La spoliticizzazione contemporanea è ancora più radicale perché trasferita sul terreno dell'economia. Il modo in cui quest'ultima funziona, risultato di una specifica configurazione storica dei rapporti di classe, viene accettato come stato oggettivo delle cose; terreno per un riformismo attento a dimostrarsi affidabile e «di governo». Il riflesso speculare del rifiuto di vedere quanto lo sfruttamento alimenti i circuiti del capitalismo globale, incrosti di ferro arrugginito le velocissime information highways di silicio delle quali anche qualcuno a noi vicino ha frettolosamente celebrato l'apologia, è la strutturale rimozione del conflitto sul terreno politico.

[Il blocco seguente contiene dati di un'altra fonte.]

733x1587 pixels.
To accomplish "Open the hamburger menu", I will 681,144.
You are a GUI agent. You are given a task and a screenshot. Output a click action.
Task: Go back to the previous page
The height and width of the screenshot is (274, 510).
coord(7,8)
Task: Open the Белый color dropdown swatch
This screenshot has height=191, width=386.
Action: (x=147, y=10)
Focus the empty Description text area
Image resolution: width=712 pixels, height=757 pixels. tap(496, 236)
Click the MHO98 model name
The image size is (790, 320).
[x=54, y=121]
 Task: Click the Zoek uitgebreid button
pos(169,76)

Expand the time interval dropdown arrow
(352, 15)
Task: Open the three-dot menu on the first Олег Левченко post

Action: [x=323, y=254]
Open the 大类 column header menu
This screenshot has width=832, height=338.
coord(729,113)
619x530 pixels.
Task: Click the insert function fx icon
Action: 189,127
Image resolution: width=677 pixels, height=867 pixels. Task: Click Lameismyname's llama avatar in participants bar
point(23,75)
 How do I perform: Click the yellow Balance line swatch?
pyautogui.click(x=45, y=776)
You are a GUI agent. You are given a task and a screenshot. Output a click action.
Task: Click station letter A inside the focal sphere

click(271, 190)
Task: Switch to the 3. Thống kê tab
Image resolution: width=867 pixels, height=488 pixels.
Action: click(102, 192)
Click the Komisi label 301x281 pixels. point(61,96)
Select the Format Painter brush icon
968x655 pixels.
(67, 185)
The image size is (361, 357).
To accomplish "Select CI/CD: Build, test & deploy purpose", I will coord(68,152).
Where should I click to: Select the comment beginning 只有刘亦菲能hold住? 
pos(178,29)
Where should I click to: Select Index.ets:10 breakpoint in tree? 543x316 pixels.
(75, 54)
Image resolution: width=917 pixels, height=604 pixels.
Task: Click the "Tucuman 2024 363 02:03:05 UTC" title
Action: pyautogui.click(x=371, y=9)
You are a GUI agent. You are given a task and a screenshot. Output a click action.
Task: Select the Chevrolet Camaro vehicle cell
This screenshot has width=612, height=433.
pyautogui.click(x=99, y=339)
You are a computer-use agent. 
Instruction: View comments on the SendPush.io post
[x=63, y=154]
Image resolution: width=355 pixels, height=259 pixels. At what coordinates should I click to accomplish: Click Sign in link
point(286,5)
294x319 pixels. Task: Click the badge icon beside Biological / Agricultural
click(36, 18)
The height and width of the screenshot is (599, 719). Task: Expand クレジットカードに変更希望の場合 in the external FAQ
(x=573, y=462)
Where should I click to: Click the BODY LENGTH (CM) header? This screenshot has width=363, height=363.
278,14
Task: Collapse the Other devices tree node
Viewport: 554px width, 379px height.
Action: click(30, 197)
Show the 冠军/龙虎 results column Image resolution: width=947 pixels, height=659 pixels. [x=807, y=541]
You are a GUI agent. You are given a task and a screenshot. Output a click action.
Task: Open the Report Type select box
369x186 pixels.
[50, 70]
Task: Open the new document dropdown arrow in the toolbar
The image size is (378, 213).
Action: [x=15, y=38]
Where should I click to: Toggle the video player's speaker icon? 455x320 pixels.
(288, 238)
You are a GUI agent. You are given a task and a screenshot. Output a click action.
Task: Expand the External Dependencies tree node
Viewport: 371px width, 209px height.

Il soggetto liberal postmoderno si autorappresenta necessariamente come tollerante, perché assume il proprio punto di vista non come un punto di vista parziale, quale lo svelano le figure dell'esclusione che esso respinge ai propri margini (il migrante, l'operaio, o il soggetto che entrambi oggi li ricomprende, il lavoratore flessibile e privo di diritti liberato dalla scomposizione degli schemi della cittadinanza fordista), ma come l'universale concreto indefinitamente capace di inclusione in quanto effetto dell'oltrepassamento della lotta di classe. Nella sua prospettiva, le lotte ancora possibili sono lotte per il riconoscimento all'interno di un quadro di cui non possono essere contestate legalità e vigenza. La tolleranza per il diverso è il modo attraverso il quale l'universale ideologico costruisce la propria legittimità. Culture differenti e differenti stili di vita possono essere tollerati ed accolti, nel colloso presente buonista della fine liberal della storia, perché assunti come di fatto non contraddittori con il funzionamento e la riproduzione di un universale della legge che coincide con la legge del valore. E' questo, al fondo, ciò che fa della tolleranza il «valore».

Ciò che la tolleranza implica è non soltanto la tollerabilità del dominio, ma la celebrazione stessa, e la progressività, dell'ordine del discorso capace di accogliere dentro di sé tutte le differenze, neutralizzando di queste ultime gli aspetti sovversivi, riconoscendo la legittimità delle aspettative di ciascuna di esse e dimostrandone la compatibilità con il sistema di rapporti di cui esso produce l'universalità e il perfetto formalismo.

Di fronte a questo stato delle cose, riprendendo con Zizek Rancière e Balibar, si tratta di pensare a una sospensione «di sinistra» dello spazio di neutralità della legge. Di denunciare di quest'ultima, a partire dall'atto di soggettivazione democratica che si produce nella presa di parola dello sfruttato e dell'escluso, la parzialità e l'impossibile saturazione. L'universale della tolleranza è un universale finto, ideologico. Che agisce da schermo rispetto alla materialità e alla violenza dei processi di esclusione sui quali crescono e si riproducono assoggettamento e dominio. Occorre tornare a essere intolleranti, probabilmente. Accettare il crudo dato di fatto che la politica è conflitto. Uscire dal talk show permanente e dalla coazione al reciproco riconoscimento per cui tutte le opinioni e tutte le posizioni diventano legittime. Perché l'universale non è il prodotto della loro indifferenza di fondo, ma il prodotto della ristrutturazione globale dello spazio sociale che muove dalla presa di parola di chi non ha voce.